The Board of The Heather Trust is delighted to announce that Anne Gray has been appointed to succeed Simon Thorp as Director of the Trust. 

Anne has been working in rural development for over 10 years, most recently for Scottish Land & Estates.  She will join the Trust in mid-February and take over as Director soon afterwards.  Simon Thorp will continue to support the Trust as a consultant.

More detail will be published in the New Year.

Thursday, 16 November 2017

The Answer is Blowing in the Wind

See the NASA video that shows how our weather can be monitored by tracking the aerosols in the atmosphere.

While this is of general interest, and you can only guess at the computer power required to produce this short video, the relevance to The Heather Trust's activities is in the large volume of smoke from the wildfires in Portugal in the western USA & Canada.  The area of the globe affected by this smoke is probably large enough to have an influence on weather patterns.

Another reason for taking the threat of wildfire seriously!

Monday, 13 November 2017

Woodlands in Scotland : Where have all the flowers gone?

Photo: Kate Holl
Is the grazing balance in Scottish woodlands correct?  Kate Holl, the SNH woodland advisor, provides a view following her Churchill Fellowship exploring woodland in other countries.

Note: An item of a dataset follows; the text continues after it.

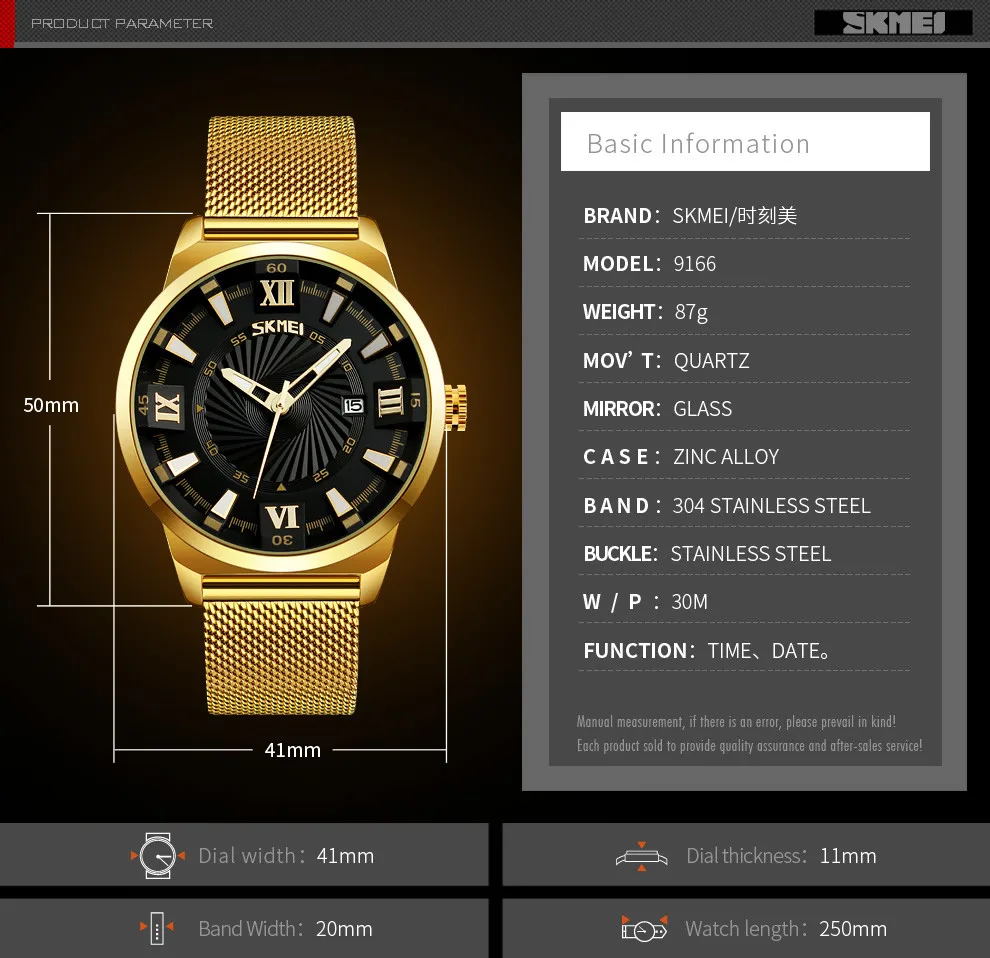990x958 pixels.
Task: Click the Watch length 250mm value
Action: pos(853,929)
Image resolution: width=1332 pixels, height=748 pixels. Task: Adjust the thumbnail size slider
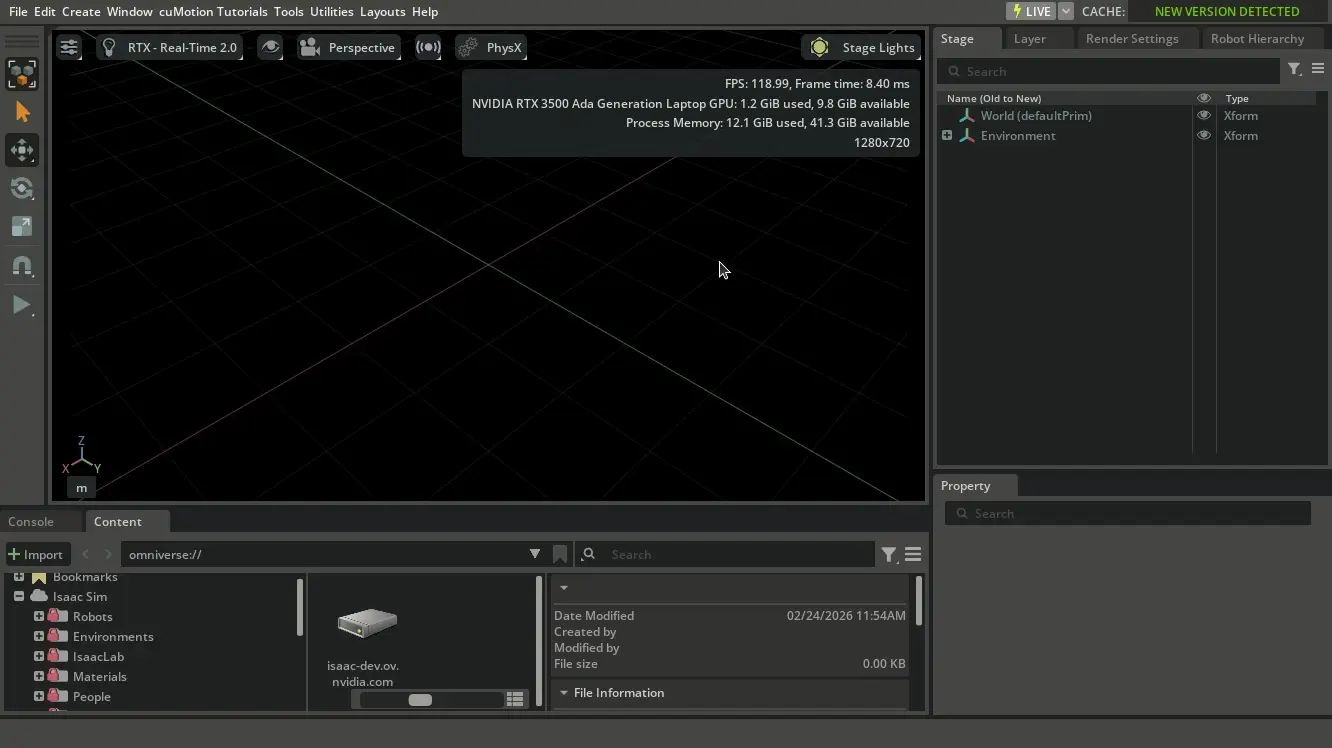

Grazing can be excluded from some woodland, but we must not ignore the practicalities of life.  We need woodlands to provide timber and deer and sheep to provide management input and the income to pay for other forms of management.  A completely hands off approach for all woodlands, as proposed by some members of the re-wilding lobby, is too extreme.  Perhaps the answer is a mix and match approach - some unmanaged woodland alongside woodland used for other purposes.

Conservation "needs people in boots, not people in suits"

See Matt Ridley on the announcement by Michael Gove about the plans to set up a new statutory body, “independent of government” with “clear authority” whose job is to “uphold environmental standards”.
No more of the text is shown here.